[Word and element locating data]
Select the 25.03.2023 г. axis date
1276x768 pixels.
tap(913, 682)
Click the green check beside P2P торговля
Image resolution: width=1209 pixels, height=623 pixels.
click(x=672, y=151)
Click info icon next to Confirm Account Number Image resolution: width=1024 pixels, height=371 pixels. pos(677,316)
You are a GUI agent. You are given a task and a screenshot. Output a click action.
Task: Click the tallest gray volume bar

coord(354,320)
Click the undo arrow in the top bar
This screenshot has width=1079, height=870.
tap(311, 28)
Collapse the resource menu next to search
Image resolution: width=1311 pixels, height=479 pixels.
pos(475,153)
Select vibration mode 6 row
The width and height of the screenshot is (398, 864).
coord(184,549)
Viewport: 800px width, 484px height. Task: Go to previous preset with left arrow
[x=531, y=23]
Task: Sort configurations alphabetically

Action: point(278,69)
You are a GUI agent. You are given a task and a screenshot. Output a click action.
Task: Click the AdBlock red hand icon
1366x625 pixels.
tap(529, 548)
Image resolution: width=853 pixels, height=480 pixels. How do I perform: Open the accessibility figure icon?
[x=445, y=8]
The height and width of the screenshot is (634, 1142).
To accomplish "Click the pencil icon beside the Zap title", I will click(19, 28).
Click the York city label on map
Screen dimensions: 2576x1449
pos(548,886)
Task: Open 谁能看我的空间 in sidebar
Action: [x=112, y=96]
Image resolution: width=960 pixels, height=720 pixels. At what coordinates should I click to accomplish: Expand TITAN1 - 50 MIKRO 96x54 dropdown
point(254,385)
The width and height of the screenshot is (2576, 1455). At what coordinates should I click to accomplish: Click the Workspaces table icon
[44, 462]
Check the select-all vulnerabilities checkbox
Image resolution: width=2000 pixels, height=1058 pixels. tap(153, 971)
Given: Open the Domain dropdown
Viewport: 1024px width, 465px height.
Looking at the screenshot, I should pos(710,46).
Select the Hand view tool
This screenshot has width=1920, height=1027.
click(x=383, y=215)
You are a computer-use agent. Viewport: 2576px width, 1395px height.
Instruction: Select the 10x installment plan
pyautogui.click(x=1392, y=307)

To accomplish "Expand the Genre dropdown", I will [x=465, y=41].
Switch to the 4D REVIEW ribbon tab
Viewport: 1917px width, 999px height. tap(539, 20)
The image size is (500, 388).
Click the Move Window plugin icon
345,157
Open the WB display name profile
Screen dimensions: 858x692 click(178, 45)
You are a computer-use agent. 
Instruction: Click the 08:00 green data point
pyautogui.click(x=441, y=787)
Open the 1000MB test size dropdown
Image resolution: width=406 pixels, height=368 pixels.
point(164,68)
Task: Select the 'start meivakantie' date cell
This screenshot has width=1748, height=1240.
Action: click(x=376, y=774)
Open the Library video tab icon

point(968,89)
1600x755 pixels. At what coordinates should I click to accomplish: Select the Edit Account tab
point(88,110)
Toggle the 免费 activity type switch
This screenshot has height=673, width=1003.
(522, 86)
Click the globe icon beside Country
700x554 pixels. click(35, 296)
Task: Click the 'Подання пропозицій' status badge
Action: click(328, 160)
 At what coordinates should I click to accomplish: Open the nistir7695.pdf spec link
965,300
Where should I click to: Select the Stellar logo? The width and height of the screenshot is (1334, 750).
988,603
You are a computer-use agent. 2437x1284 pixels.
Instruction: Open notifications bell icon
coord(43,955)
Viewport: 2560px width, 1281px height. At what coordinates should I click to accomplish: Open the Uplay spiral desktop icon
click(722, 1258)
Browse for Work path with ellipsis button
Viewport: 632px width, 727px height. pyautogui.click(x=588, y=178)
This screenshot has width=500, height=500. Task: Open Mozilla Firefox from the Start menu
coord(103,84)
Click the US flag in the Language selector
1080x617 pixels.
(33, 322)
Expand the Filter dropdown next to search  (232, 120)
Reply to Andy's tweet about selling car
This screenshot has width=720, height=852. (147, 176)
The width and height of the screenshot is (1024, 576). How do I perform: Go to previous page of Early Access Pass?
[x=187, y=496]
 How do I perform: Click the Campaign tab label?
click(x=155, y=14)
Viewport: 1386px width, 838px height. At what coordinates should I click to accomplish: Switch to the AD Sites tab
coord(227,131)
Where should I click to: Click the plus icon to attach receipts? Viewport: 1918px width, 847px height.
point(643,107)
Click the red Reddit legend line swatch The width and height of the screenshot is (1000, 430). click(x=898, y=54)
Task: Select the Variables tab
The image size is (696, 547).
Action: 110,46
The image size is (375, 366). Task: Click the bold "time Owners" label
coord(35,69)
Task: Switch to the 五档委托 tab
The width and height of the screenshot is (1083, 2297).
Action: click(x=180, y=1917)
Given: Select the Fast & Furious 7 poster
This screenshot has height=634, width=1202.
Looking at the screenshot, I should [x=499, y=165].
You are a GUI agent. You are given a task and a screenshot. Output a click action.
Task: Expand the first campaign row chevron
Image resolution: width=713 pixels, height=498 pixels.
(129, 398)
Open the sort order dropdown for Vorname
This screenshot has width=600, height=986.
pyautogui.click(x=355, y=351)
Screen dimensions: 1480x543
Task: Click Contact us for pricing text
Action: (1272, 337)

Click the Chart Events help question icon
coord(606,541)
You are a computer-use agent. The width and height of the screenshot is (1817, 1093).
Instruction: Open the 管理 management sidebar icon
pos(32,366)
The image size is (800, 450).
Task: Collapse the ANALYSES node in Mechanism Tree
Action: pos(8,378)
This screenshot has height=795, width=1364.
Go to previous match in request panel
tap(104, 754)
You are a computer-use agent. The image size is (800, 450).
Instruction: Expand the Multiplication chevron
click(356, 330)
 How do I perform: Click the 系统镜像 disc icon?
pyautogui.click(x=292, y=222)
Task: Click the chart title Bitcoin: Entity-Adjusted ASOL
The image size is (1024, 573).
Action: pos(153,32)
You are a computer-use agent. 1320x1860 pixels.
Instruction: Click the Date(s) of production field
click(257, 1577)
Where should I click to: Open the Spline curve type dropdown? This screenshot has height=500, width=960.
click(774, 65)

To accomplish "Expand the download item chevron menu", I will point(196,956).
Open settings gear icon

## Set task
Collect every line of the listing above that contains the string "size", counting uppercase and lowercase as different.

## Completed task
The image size is (500, 388).
Open the 1000MB test size dropdown
The image size is (696, 547).
The image size is (375, 366). Task: Click the bold "time Owners" label
The image size is (800, 450).
You are a computer-use agent. The image size is (800, 450).
The image size is (1024, 573).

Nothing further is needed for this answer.